The concept is fairly straightforward. Two cameras mounted above a large window-sized display combine with an AI system to track the wearer’s eye positions, dynamically adjusting the display’s content to match the viewer’s movement. Demonstration videos show the Unreal Engine-powered system displaying photorealistic beach, jungle, forest, and field landscapes that — at scale — could make a viewer think they’re seeing any of the actual sites outside their home or office window.
If you’ve ever seen Nintendo’s New 3DS, which uses a simpler head tracking system to display glasses-free 3D, imagine the same effect at a much larger size, and with far higher resolution. Roomality suggests the system’s next steps will expand to full-wall scale, providing the illusion of a balcony that could be explored, then to full-room scale, creating “total immersiveness” the user could navigate just by looking anywhere in the room.

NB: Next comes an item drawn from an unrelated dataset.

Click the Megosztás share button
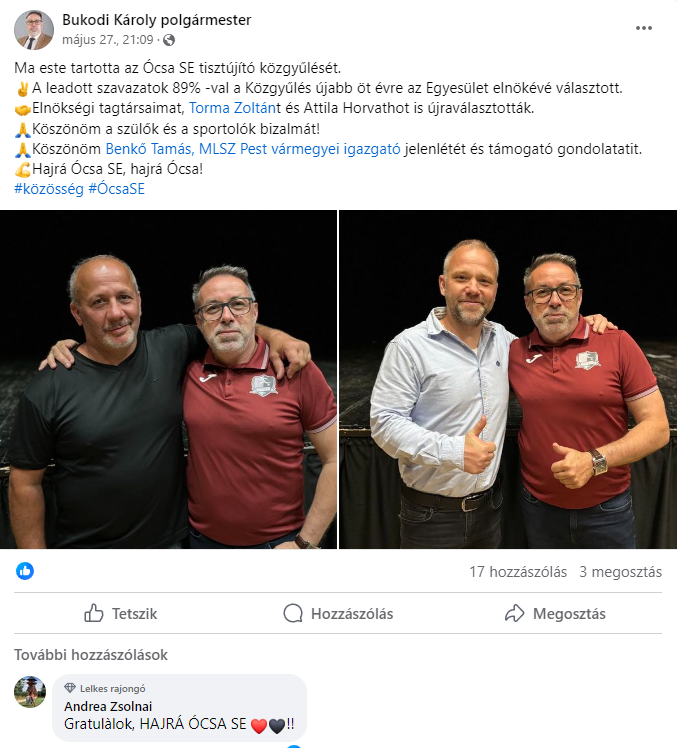This screenshot has width=677, height=748. point(555,613)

While the company uses Star Trek: The Next Generation’s Holodeck as a reference point, like other startups have, that comparison is not entirely apt. Roomality’s system appears to be fully usable in 3D for only a single person at a time — at least, on any given wall — and there’s no physical simulation of 3D objects. But it might conceivably allow a person to walk into a room and peer out multiple “windows” that are actually just AI-backed 3D displays, simulating views of distant places.
Roomality doesn’t yet have a release date or price for its displays, but the company is exploring prospective uses in architecture, including windowless accommodations, as well as virtual tourism, gaming, and set creation for the film industry. In addition to Unreal Engine, the company is using Quixel Megascans for 3D assets, ensuring a wide range of artificial and real-world environments will be compatible with its system whenever it’s ready to launch.